Once you have those, you can go to the cloud provider and you can provide them with what you’re going to need for your RPOs, your RTOs, your ability to recover, any distance issues that we talked about with the network side, and the infrastructure issues from that aspect, and we didn’t even really get into security, security can be a whole another factor that you need to look at, but all of these things are important before you go and look at getting a proposal, making sure you’re cloud compliant, and what type of potential cloud provider you can actually work with in your environment. That’s the key, I think, to some of the steps that we’ve talked about today. You’re going to be successful in the cloud, go through these steps, you’re going to greatly increase your odds of you selecting the right provider. You’re going to greatly increase the odds of the ability to function, put in place the ability to recover if there is an incidence, and you’re going to probably have a much happier customer and internal client base within your own organization when you select that proper cloud provider.
Data Center Spotlight: To review, from my perspective, what you’ve talked about, the six steps here are services that your organizations provides. The applications, isolating all the applications that support those services. The interdependencies component that you spoke about. The infrastructure on which all these applications are going to run on, which may be different kinds of infrastructure for different applications in a hybrid environment. We talked about the network, and then we talked about migration and disaster recovery. Does that complete the circle for our purposes today, Jeff?
Jeff Gilmer: Yeah, those are all the categories that you really need to fully understand related to the service that you’re providing when you go through and make a cloud decision.
Data Center Spotlight: Okay, well, good. Well, I appreciate your time today, Jeff, I know you have done, you and Excipio do an awful lot for different companies and organizations, governmental organizations as well. If someone wanted to talk to you about getting some advice on moving forward with a process in their own organization, what is the best way to get in touch with you?

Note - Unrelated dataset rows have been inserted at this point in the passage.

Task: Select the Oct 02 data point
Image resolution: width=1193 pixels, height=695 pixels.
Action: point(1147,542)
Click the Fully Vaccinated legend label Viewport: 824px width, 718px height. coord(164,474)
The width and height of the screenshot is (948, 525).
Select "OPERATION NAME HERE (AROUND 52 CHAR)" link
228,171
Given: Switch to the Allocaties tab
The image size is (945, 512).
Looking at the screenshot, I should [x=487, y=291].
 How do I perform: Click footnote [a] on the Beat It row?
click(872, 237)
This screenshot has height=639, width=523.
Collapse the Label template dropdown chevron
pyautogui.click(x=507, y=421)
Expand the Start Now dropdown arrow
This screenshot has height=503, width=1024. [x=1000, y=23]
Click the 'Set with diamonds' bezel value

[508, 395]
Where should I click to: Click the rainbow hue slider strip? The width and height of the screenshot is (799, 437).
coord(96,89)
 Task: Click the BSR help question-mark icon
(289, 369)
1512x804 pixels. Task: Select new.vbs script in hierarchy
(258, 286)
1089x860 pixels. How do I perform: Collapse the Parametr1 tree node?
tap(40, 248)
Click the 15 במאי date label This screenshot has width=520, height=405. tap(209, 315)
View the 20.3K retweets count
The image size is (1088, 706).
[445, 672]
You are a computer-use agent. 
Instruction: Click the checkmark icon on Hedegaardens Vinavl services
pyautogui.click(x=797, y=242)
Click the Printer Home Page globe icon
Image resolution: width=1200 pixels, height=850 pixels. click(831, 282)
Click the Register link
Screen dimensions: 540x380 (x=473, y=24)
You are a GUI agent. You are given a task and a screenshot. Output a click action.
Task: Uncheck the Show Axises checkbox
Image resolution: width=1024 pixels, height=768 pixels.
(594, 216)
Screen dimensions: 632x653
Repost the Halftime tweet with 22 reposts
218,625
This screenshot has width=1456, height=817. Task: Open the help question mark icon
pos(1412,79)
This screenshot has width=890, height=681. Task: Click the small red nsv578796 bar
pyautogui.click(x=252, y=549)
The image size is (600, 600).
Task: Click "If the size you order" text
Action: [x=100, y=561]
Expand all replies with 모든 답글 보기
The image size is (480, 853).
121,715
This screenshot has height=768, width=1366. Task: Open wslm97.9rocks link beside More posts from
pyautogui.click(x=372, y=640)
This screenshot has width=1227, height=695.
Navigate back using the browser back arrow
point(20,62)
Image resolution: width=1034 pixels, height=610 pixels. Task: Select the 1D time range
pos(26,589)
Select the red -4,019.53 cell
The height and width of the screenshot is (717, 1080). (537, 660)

Jeff Gilmer: Well we have a lot of this information on our website, along with case studies, and some of the other solutions that we provide, and we can get to the point, if you’d like to see clients’ examples of what we’ve done for other clients, and how that’s helped them with their decisions, but the easiest way would be to go to our website, www.excipio.net, and you can find a lot of information available for you on our website.
Data Center Spotlight: Okay, and they can find you, Jeff Gilmer, on the website as well, correct, your contact information?
Jeff Gilmer: That’s correct.
Data Center Spotlight: All right, terrific. Jeff, very informative, appreciate your time today, thank you for sharing that knowledge with us and I hope we have a chance to do it again soon.
Jeff Gilmer: Yeah, thank you, Kevin.